Authors: Wang, Y  Maciejewski, BS  Drouillard, D  Santos, M  Hokenson, MA  Hawwa, RL  Huang, Z  Sanchez-Esteban, J 
Citation: Wang Y, etal., Am J Physiol Lung Cell Mol Physiol. 2010 Jun;298(6):L775-83. Epub 2010 Feb 19.
Pubmed: (View Article at PubMed) PMID:20172952
DOI: Full-text: DOI:10.1152/ajplung.00327.2009

Mechanical forces are critical for fetal lung development. Using surfactant protein C (SP-C) as a marker, we previously showed that stretch-induced fetal type II cell differentiation is mediated via the ERK pathway.
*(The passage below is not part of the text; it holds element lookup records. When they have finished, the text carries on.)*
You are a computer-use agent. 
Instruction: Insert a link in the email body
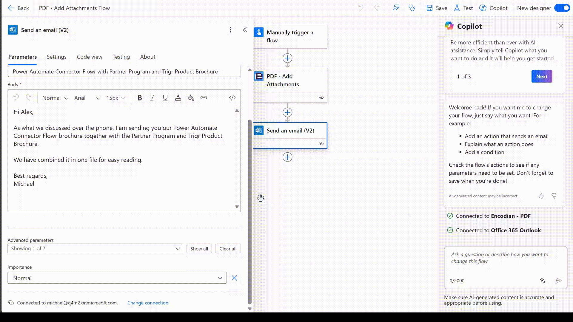[204, 97]
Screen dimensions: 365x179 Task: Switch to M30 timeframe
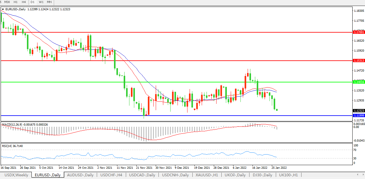(x=7, y=2)
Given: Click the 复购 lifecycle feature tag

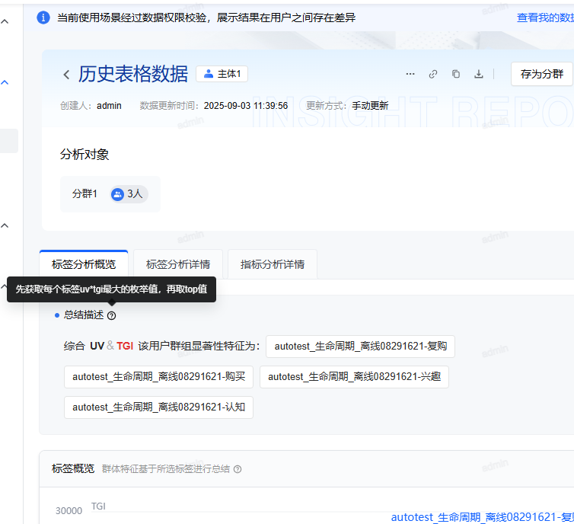Looking at the screenshot, I should tap(360, 347).
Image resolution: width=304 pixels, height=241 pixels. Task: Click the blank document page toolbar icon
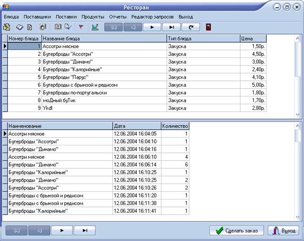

Caveolin-1, a major component of the plasma membrane microdomains, is important as a signaling protein in blood vessels exposed to shear stress. Its potential role in mechanotransduction during fetal lung development is unknown. Caveolin-1 is a marker of type I epithelial cell phenotype. In this study, using immunocytochemistry, Western blotting, and immunogold electron microscopy, we first demonstrated the presence of caveolin-1 in embryonic day 19 (E19) rat fetal type II epithelial cells. By detergent-free purification of lipid raft-rich membrane fractions and fluorescence immunocytochemistry, we found that mechanical stretch translocates caveolin-1 from the plasma membrane to the cytoplasm. Disruption of the lipid rafts with cholesterol-chelating agents further increased stretch-induced ERK activation and SP-C gene expression compared with stretch samples without disruptors. Similar results were obtained when caveolin-1 gene was knocked down by small interference RNA. In contrast, adenovirus overexpression of the wild-type caveolin-1 or delivery of caveolin-1 scaffolding domain peptide inside the cells decreased stretch-induced ERK phosphorylation and SP-C mRNA expression. In conclusion, our data suggest that caveolin-1 is present in E19 fetal type II epithelial cells. Caveolin-1 is translocated from the plasma membrane to the cytoplasm by mechanical stretch and functions as an inhibitory protein in stretch-induced type II cell differentiation via the ERK pathway.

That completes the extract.